──────── RAW DATA

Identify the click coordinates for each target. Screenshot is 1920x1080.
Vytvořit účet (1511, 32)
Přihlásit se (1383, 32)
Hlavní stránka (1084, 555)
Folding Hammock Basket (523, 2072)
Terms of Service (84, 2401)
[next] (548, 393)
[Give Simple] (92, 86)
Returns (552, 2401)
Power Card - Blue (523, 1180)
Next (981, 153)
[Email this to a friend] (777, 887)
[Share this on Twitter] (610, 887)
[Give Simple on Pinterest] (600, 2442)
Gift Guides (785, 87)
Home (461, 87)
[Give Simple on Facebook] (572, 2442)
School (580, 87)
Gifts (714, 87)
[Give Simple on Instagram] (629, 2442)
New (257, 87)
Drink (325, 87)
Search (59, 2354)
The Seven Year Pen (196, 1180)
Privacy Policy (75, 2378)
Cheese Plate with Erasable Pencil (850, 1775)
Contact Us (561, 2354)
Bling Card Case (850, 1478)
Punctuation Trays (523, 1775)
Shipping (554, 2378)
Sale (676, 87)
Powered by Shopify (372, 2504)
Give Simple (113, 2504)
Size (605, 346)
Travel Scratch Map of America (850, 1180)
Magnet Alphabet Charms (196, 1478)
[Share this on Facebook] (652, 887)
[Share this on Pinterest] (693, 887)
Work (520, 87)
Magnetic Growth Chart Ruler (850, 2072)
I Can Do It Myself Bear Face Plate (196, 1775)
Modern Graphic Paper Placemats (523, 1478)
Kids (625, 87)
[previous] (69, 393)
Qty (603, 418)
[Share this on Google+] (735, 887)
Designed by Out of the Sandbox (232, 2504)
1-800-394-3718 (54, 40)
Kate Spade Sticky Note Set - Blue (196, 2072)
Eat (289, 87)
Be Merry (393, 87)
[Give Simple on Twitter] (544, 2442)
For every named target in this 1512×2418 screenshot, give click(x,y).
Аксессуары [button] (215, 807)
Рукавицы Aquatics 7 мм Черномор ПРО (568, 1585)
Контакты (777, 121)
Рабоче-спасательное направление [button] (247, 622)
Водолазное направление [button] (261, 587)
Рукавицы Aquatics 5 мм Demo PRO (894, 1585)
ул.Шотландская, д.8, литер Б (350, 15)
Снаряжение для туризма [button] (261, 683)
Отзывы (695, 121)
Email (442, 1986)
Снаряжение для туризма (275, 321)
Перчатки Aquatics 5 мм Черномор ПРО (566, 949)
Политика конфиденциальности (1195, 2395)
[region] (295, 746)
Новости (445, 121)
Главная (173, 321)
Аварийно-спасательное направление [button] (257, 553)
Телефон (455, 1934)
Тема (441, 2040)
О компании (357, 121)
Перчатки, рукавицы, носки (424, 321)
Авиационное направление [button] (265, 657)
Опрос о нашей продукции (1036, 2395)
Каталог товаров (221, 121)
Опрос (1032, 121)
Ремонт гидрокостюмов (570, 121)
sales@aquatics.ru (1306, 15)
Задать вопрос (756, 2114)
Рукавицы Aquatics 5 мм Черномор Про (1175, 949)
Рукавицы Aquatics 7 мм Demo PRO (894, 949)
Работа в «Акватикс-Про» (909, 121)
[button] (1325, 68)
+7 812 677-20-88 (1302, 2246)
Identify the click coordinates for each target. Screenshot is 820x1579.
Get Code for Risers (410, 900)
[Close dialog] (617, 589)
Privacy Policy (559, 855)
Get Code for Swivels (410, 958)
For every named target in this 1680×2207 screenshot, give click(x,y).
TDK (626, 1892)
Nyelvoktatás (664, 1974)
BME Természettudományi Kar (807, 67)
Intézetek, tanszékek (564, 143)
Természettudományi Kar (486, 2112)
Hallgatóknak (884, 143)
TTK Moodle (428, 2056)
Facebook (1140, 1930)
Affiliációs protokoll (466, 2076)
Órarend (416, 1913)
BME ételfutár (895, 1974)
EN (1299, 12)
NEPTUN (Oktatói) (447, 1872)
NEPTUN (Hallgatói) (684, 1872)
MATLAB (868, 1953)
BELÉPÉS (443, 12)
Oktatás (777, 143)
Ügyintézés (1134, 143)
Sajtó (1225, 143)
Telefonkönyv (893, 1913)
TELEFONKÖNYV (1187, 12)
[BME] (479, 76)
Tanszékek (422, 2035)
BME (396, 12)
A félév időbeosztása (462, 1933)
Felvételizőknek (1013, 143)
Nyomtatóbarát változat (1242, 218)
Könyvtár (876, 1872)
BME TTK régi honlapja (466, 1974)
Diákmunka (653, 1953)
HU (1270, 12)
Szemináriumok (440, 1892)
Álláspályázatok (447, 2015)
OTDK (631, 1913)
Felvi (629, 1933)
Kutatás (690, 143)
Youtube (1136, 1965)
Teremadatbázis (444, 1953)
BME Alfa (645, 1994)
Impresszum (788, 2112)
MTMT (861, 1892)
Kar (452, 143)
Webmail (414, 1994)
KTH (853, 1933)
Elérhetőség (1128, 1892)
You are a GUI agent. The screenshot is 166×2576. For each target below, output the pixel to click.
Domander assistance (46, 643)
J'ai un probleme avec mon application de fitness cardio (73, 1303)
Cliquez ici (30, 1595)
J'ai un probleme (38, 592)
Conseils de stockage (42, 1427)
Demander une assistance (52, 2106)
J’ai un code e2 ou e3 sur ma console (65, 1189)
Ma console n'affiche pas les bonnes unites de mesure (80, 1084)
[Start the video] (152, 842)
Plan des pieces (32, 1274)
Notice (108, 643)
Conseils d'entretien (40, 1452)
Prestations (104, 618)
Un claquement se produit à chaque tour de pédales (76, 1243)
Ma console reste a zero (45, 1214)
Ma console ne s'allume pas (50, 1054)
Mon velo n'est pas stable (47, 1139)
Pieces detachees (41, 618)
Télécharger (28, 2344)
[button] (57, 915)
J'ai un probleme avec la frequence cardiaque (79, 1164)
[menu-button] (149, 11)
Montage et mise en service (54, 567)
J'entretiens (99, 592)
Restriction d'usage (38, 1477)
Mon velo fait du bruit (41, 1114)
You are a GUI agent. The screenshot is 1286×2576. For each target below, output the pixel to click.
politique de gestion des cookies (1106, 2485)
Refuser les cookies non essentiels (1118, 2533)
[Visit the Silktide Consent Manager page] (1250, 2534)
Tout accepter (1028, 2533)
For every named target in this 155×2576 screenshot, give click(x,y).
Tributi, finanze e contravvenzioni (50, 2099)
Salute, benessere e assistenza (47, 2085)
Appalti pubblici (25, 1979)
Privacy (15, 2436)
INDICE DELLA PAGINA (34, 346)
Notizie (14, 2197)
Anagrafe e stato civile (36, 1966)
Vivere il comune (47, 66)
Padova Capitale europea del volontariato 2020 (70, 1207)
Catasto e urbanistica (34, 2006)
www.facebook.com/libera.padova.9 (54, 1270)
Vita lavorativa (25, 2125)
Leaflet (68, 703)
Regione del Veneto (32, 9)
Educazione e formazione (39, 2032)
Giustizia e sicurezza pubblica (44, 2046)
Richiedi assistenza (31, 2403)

────────────────

#### [WHAT THE EXERCISE ASKS]
Return, with no change at all, every line in the entries above from the line containing "[Share this on Facebook] (652, 887)" through the line containing "Аксессуары [button] (215, 807)".

#### [ANSWER AREA]
[Share this on Facebook] (652, 887)
[Share this on Pinterest] (693, 887)
Work (520, 87)
Magnetic Growth Chart Ruler (850, 2072)
I Can Do It Myself Bear Face Plate (196, 1775)
Modern Graphic Paper Placemats (523, 1478)
Kids (625, 87)
[previous] (69, 393)
Qty (603, 418)
[Share this on Google+] (735, 887)
Designed by Out of the Sandbox (232, 2504)
1-800-394-3718 (54, 40)
Kate Spade Sticky Note Set - Blue (196, 2072)
Eat (289, 87)
Be Merry (393, 87)
[Give Simple on Twitter] (544, 2442)
For every named target in this 1512×2418 screenshot, give click(x,y).
Аксессуары [button] (215, 807)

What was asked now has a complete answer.